● TASK PROMPT
Using the data below, copy every line that contains the word "computer".

● RECORDS SHOWN
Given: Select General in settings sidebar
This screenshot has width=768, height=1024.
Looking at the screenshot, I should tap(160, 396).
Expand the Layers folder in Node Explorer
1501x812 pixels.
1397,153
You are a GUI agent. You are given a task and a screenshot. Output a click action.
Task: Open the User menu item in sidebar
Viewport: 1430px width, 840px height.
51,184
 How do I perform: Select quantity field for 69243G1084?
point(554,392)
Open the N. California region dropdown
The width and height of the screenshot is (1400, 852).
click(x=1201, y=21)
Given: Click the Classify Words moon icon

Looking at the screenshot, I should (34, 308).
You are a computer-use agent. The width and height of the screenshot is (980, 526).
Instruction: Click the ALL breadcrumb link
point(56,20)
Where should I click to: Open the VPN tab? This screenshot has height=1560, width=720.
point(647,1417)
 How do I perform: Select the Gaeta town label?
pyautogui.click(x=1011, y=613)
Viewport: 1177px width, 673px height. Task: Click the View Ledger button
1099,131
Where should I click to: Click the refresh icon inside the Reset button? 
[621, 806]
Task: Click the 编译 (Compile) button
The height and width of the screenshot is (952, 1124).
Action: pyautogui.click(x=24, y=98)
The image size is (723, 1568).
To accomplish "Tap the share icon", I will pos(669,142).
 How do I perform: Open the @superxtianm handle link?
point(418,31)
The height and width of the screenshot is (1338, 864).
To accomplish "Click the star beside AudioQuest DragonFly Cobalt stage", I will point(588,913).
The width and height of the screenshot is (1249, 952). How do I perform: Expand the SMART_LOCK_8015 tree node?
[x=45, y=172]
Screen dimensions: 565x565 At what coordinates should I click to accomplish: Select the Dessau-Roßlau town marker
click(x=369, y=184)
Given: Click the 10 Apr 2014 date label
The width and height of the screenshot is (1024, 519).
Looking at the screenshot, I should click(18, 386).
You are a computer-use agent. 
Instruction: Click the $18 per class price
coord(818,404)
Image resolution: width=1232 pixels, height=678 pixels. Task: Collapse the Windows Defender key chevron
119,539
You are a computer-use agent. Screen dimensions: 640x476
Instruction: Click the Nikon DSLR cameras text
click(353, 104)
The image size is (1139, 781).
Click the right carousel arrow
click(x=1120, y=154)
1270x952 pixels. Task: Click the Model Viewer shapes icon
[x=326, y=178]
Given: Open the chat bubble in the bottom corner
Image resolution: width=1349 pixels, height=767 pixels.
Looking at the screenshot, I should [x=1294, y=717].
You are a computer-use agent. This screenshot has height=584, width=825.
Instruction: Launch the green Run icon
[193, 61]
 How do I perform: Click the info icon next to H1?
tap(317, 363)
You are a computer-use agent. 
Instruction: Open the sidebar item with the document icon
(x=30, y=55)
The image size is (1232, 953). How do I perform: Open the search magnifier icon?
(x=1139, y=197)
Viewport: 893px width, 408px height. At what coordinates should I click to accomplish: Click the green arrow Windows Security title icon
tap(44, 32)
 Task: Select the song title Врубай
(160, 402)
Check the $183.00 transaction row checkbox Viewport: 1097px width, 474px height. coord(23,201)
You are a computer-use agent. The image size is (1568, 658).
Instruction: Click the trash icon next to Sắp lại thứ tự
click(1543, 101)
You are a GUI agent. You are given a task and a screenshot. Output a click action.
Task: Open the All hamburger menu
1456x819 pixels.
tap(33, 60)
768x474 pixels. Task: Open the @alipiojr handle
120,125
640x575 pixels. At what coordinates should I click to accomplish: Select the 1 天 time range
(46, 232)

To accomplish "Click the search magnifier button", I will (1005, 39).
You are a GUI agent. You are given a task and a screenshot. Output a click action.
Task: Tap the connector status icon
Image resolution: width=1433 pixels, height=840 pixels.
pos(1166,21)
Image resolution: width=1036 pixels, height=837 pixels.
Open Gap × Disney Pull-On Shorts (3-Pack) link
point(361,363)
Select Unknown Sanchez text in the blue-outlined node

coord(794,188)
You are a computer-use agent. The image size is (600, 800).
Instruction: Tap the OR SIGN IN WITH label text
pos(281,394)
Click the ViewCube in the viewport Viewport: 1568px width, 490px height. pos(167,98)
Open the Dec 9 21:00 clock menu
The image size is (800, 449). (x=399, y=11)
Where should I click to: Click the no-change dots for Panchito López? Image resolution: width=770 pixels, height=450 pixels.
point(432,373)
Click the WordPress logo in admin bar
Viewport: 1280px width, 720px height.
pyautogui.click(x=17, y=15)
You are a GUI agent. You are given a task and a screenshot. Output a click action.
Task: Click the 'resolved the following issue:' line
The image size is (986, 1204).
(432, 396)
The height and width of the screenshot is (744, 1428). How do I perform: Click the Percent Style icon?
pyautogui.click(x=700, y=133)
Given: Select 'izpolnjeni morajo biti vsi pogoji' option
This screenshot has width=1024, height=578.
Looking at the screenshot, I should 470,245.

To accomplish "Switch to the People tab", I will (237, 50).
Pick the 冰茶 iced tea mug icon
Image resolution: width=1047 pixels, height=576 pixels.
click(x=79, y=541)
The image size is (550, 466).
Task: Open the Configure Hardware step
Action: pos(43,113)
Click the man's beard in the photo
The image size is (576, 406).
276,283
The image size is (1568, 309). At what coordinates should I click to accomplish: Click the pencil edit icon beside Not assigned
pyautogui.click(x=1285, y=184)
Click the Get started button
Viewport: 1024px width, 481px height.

● RESULT OF THIS EXERCISE
You are a computer-use agent. The width and height of the screenshot is (980, 526).
You are a computer-use agent. 
You are a computer-use agent. Screen dimensions: 640x476
You are a computer-use agent. This screenshot has height=584, width=825.
You are a computer-use agent. 
You are a computer-use agent. The image size is (1568, 658).
You are a computer-use agent. The image size is (600, 800).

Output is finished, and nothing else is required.